Mon Dieu, Je suis contrit de t’avoir offensé. J’abhorre tous mes péchés, Parce qu’ils me barrent l’accès du ciel, Et me font endurer les souffrances de l’enfer, Mais par-dessus tout parce que je t’ai déplu. Mon Dieu, Toi qui n’es que bonté, Et mérites tout mon amour, Accepte ma promesse de m’amender, Avec la grâce infinie de ton aide, De confesser tous mes péchés et de faire pénitence. Amen.

Minuit :

Les rayons du soleil couchant pénètrent par la fenêtre ouverte de la chapelle et baignent l’autel, le calice grossièrement taillé et moi d’une lumière ambrée. Le vent de la Faille mugit les derniers soupirs de ce genre qu’avec un peu de chance et l’aide de Dieu j’entendrai jamais.

— Ce sont ses derniers mots, déclara Lénar Hoyt après avoir achevé sa lecture.

Les six visages des pèlerins assis autour de la table se levèrent vers lui, comme émergeant d’un rêve commun. Penchant la tête en arrière, le consul vit qu’Hypérion était maintenant beaucoup plus proche et occupait un bon tiers du ciel, éclipsant les étoiles de son éclat froid.

— Je suis arrivé dix semaines après avoir vu le père Duré pour la dernière fois, continua Hoyt d’une voix rauque.
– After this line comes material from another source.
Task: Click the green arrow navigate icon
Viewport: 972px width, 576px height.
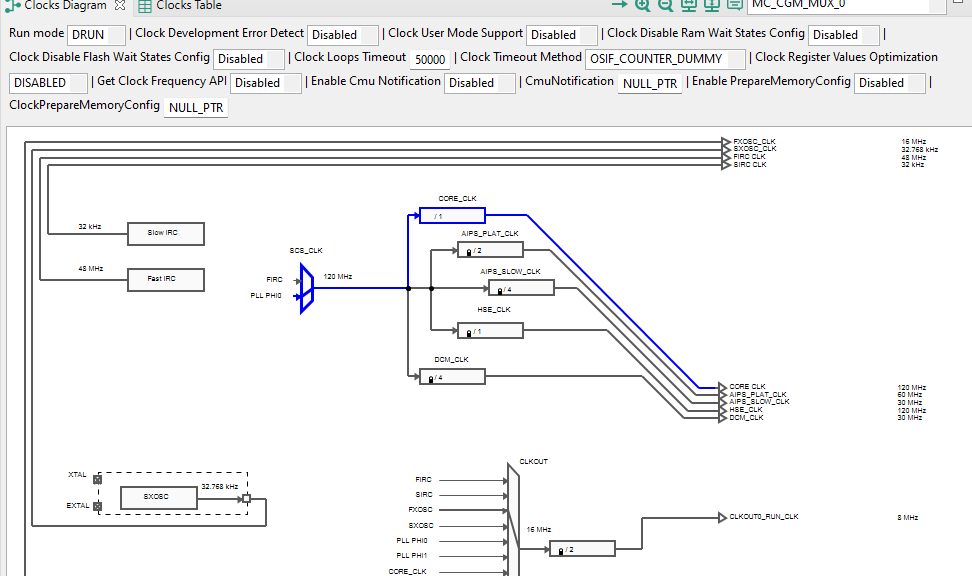Action: click(x=619, y=4)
Plus de huit années s’étaient écoulées sur Hypérion, et la dernière inscription du journal datait de sept ans.

Le prêtre souffrait visiblement. Son visage, où perlait la transpiration, avait maintenant une pâleur morbide.

— Il m’a fallu un peu moins d’un mois pour remonter la rivière, à partir de Port-Romance, jusqu’à la plantation de Perecebo, reprit-il en se forçant à maîtriser sa voix. J’espérais que les planteurs de fibroplastes ne me refuseraient pas la vérité, même s’ils ne veulent généralement pas avoir affaire aux fonctionnaires du consulat ou du Conseil intérieur. Je ne me trompais pas sur ce point. Le contremaître de Perecebo, un nommé Orlandi, se souvenait très bien du père Duré, de même que sa nouvelle épouse, la Semfa dont il est fait mention dans le carnet. Quant au directeur de la plantation, il a essayé d’organiser plusieurs expéditions de recherche sur le plateau, mais ses tentatives ont échoué en raison d’une recrudescence de l’activité des teslas au cours des dernières saisons. Au bout de plusieurs années, il a perdu tout espoir de retrouver son employé Tuk ou le père Duré vivants. Cependant, il a engagé, à mon arrivée, deux pilotes de brousse pour explorer la Faille avec des glisseurs de la plantation. Nous avons survolé la région aussi longtemps que nous l’avons pu, en comptant sur nos détecteurs d’obstacles et sur la chance pour nous conduire en territoire bikura. Mais, même en évitant de cette manière une grande partie de la forêt des flammes, nous avons perdu quatre hommes et un glisseur que nous ont pris les teslas.